▸ **Problem statement**
Scan the records below for the line with "Given: Open the Hierarchy add object dropdown" and the line with "952x1232 pixels.", and retype that range exactly, both ends included, pictures excepted.

▸ **Supplied records**
------

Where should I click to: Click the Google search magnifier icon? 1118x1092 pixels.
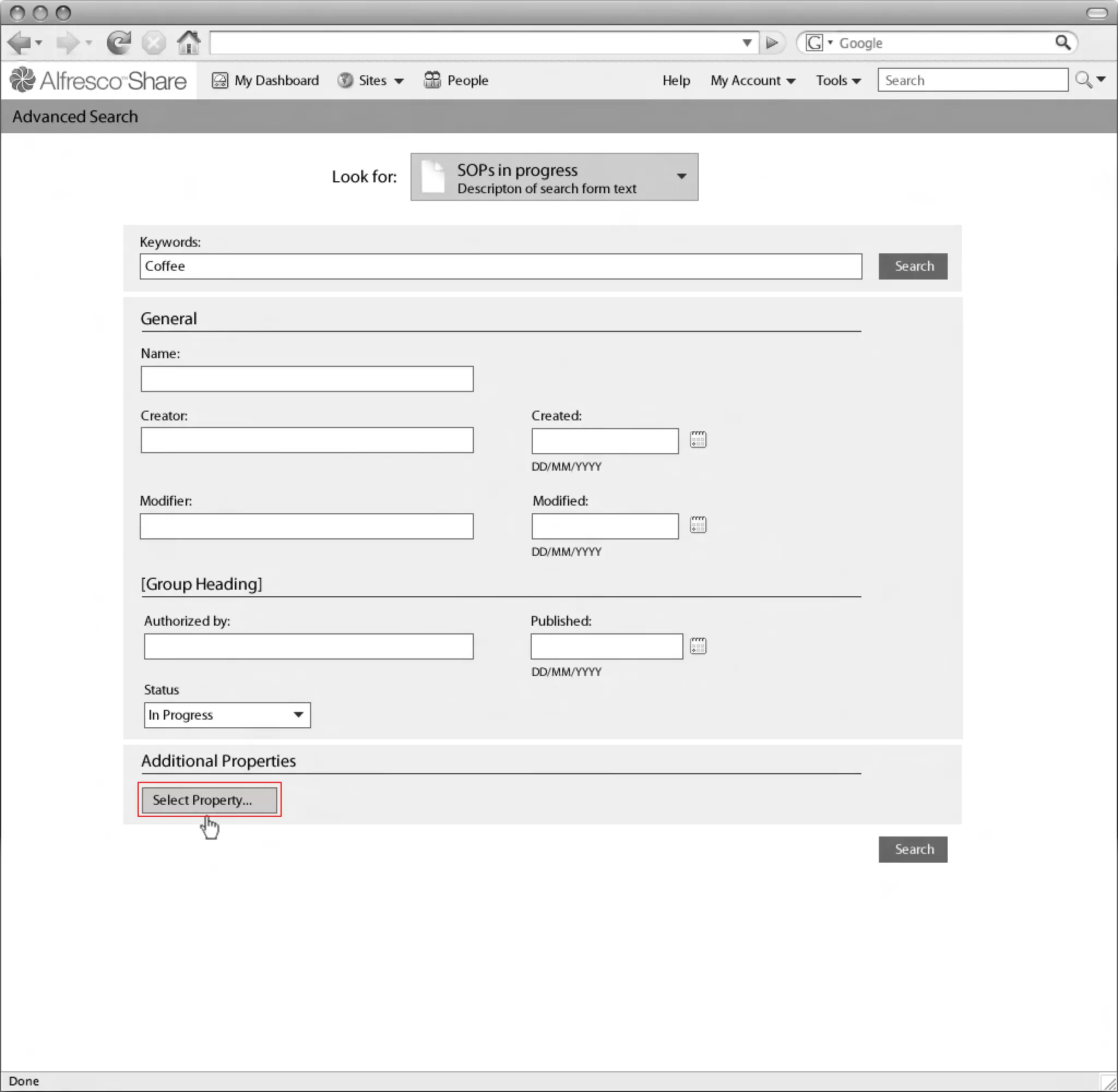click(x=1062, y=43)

------

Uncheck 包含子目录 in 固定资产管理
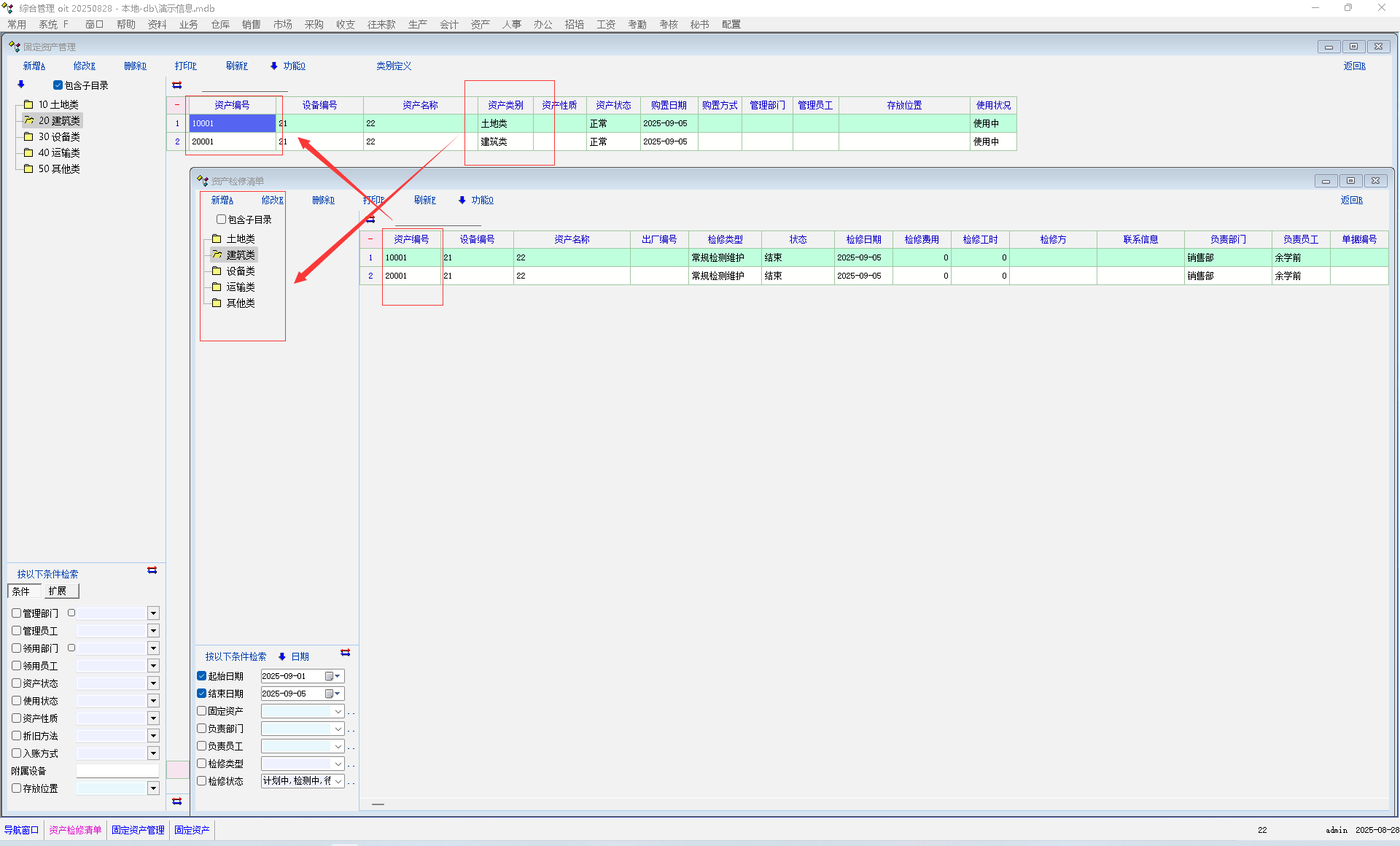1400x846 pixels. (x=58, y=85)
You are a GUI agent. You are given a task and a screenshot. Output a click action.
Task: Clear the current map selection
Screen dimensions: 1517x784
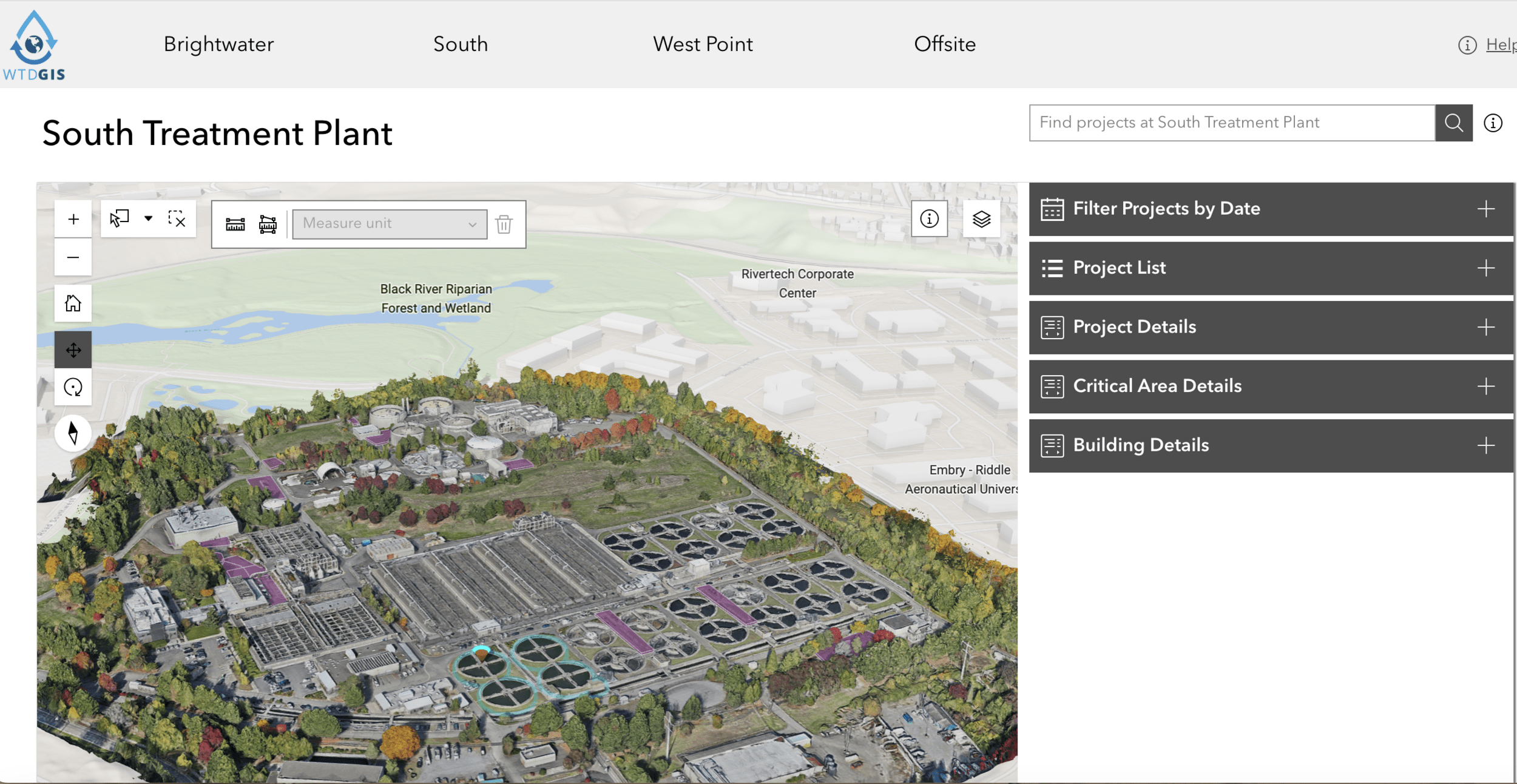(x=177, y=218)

------

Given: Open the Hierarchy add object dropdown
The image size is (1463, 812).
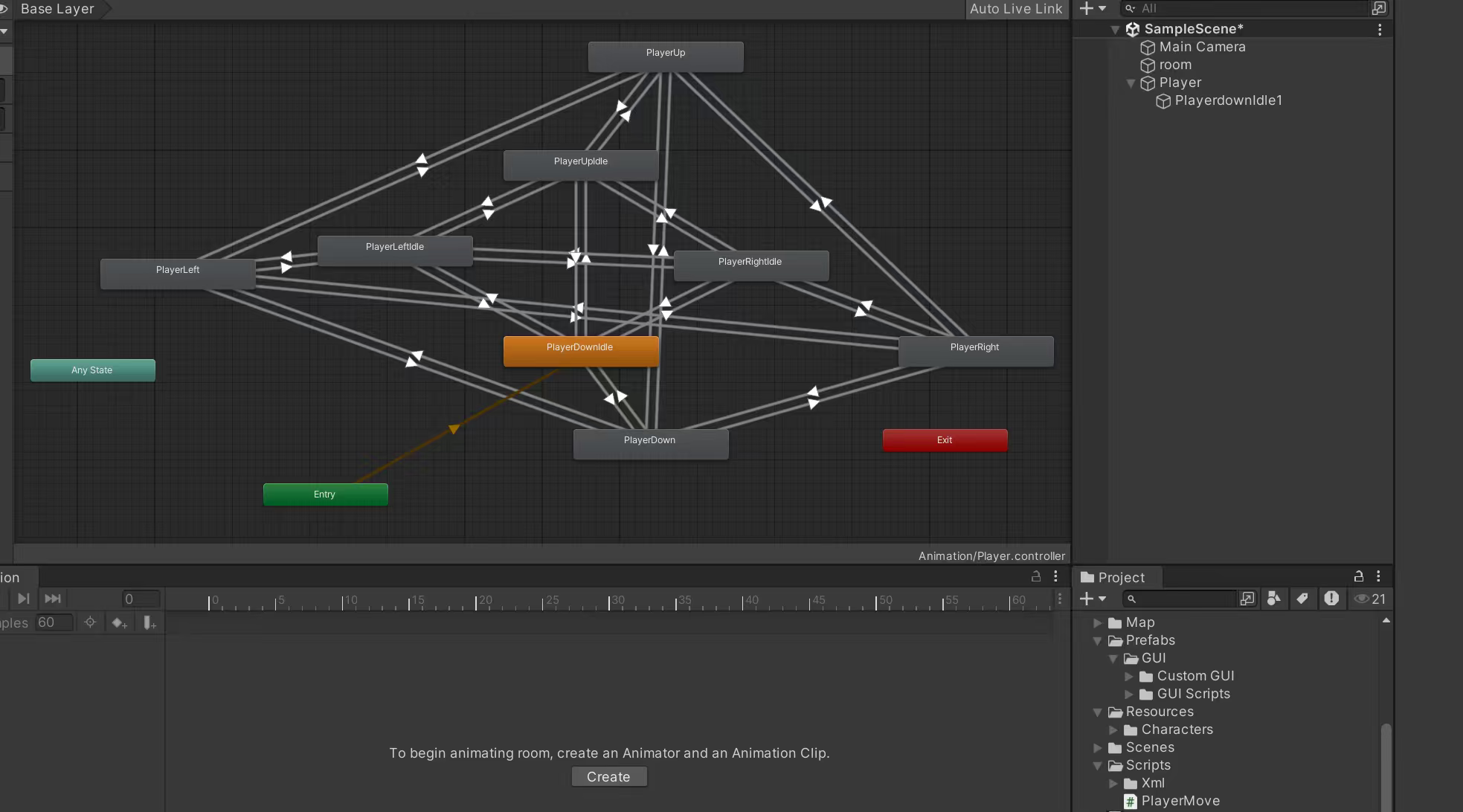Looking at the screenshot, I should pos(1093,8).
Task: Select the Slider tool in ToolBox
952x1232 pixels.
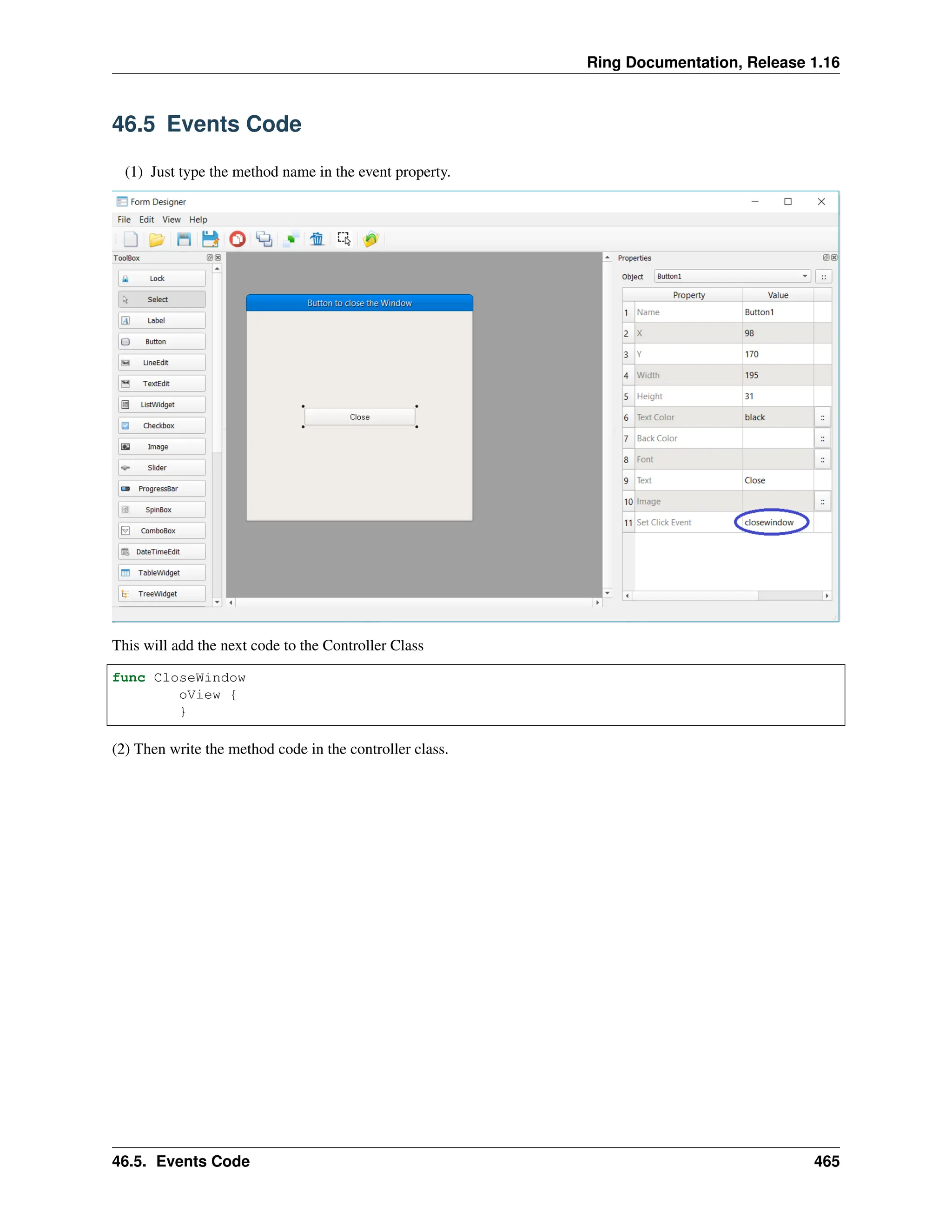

------

▸ **Solution to this task**
Given: Open the Hierarchy add object dropdown
The image size is (1463, 812).
Looking at the screenshot, I should pos(1093,8).
Task: Select the Slider tool in ToolBox
952x1232 pixels.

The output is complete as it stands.